« Le 7 octobre 2023 constitue une rupture dans l’histoire moderne d’Israël »
par Elias Levy
Professeur de science politique à l’Open University d’Israël, Denis Charbit est un spécialiste reconnu de l’histoire du sionisme et d’Israël.
Son dernier ouvrage, Israël, l’impossible État normal, vient de paraître chez Calmann-Lévy dans la collection mythique « Diaspora » qui renaît à cette occasion.
Il nous a livré son regard sur la société israélienne depuis le 7 octobre 2023 et son analyse des enjeux de la guerre à Gaza. Entrevue réalisée le 8 août.
La société israélienne parviendra-t-elle à surmonter le traumatisme collectif qu’elle a vécu le 7 octobre?
Le 7 octobre constitue une rupture dans l’histoire moderne d’Israël. Il y aura pour les contemporains du massacre un « avant » et un « après ». C’est ce que ressentent les Israéliens, toutes tendances confondues, ce qui ne veut pas dire qu’ils ont tous changé de conviction et qu’ils ont été transformés par l’événement. Le traumatisme est profond, mais il n’est pas de la même nature que celui qu’avaient suscité les massacres perpétrés par le Hamas lors de cette journée noire. Entretemps, l’armée israélienne a réagi très fermement à cette attaque abominable, mais en dépit des nombreux succès tactiques enregistrés depuis octobre 2023, les Israéliens sont confrontés à un phénomène rare dans l’histoire du conflit : une guerre d’usure. Les autorités militaires avaient escompté un an, elles ne se sont guère trompées, mais nul en Israël ne croyait à une guerre aussi longue, d’autant qu’il est question maintenant d’une escalade inévitable avec le Hezbollah et avec le régime iranien. Par rapport au calendrier politique intérieur, ce n’est guère mieux car Netanyahou voudrait sortir de cette guerre, sinon avec une victoire totale, du moins avec un fait d’armes qui en signerait la fin, telle la capture du chef du Hamas, Yahya Sinwar. Ce sera peut-être déjà accompli lorsque paraîtront ces lignes, mais on en a aussi bien pour six mois de plus.

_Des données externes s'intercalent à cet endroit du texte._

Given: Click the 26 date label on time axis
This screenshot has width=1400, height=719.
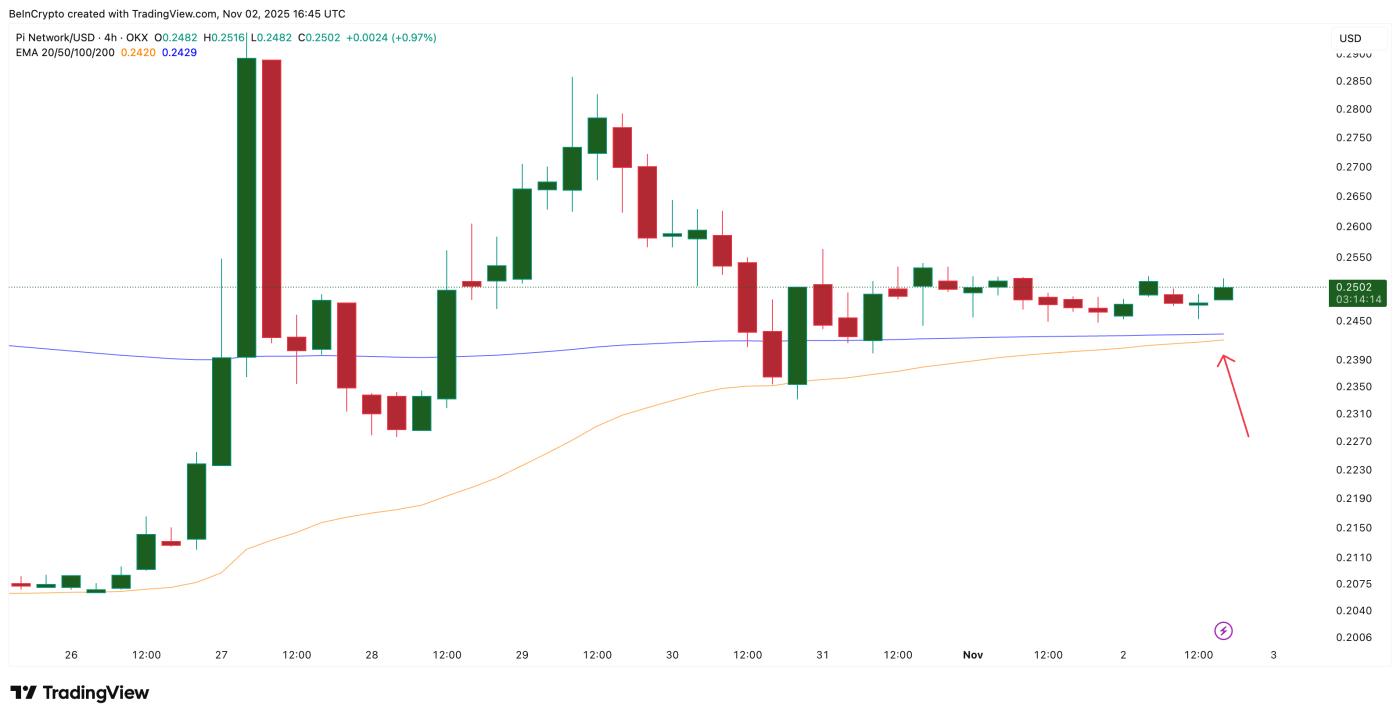Looking at the screenshot, I should click(x=71, y=655).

Les Israéliens ne cessent d’entendre qu’ils sont les plus forts et les plus moraux, que Tsahal est capable d’accomplir des opérations militaires prodigieuses – l’assassinat du leader du Hamas, Ismaël Haniyeh, en plein cœur de Téhéran, l’élimination du chef de la branche armée de cette organisation islamiste, Mohammed Deif, le sauvetage de quatre otages… –, mais l’accumulation de ces exploits militaires ne fait pas pour autant une victoire totale : la capitulation du Hamas. Celui-ci est considérablement affaibli, il n’est pas « éradiqué », comme l’avaient promis le premier Ministre, le ministre de la Défense et le chef d’état-major.
Presque un an après le début de la guerre à Gaza, une majorité d’Israéliens semble appuyer le gouvernement Netanyahou dans sa conduite de celle-ci.

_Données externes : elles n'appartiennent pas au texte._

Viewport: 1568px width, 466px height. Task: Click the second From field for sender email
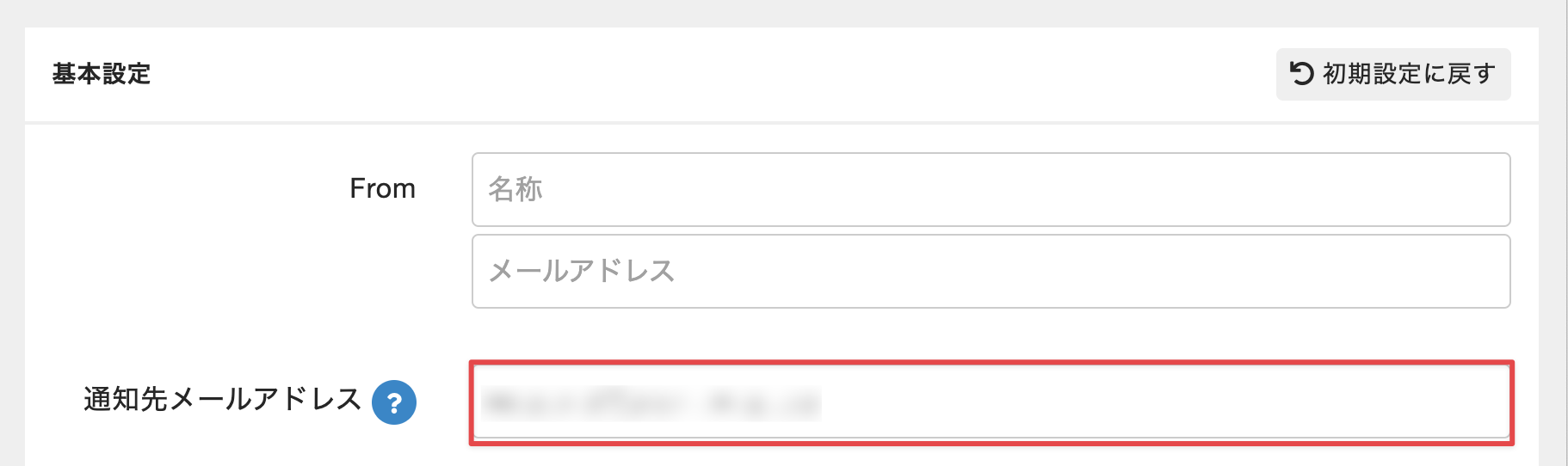tap(991, 272)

Oui. Il n’y a quasiment aucune critique sur la conduite de cette guerre, à l’exception de celles que publie le quotidien de gauche Haaretz. Critiquer la conduite de la guerre est perçu comme une critique des soldats de Tsahal. Le dilemme autour des otages est la seule ligne apparente d’opposition. Cette question douloureuse est une arête dans la gorge des Israéliens. Force est de constater que le mouvement de soutien aux familles des otages s’essoufle. Netanyahou a réussi à faire admettre que la poursuite de la guerre a priorité sur la libération des otages. Le temps a joué en sa faveur. Les familles ont perdu la bataille, bien que les négociations pour les libérer ne soient pas terminées. Netanyahou estime qu’il reste peu d’otages vivants, c’est pourquoi il n’est pas nécessaire de parvenir à un accord. Sauver une âme est une valeur juive qui n’a guère inspiré le gouvernement pourtant composé de quatre partis religieux. On ne pourra jamais prouver que s’il avait signé un accord plus tôt, une centaine d’otages seraient revenus vivants. Cependant, le débat sur le temps opportun pour signer un accord exacerbera longtemps les passions. La colère contre Netanyahou sera décuplée si au lieu de libérer des otages on ne récupère que des cercueils.
Le gouvernement Netanyahou a-t-il un plan pour l’après-Gaza?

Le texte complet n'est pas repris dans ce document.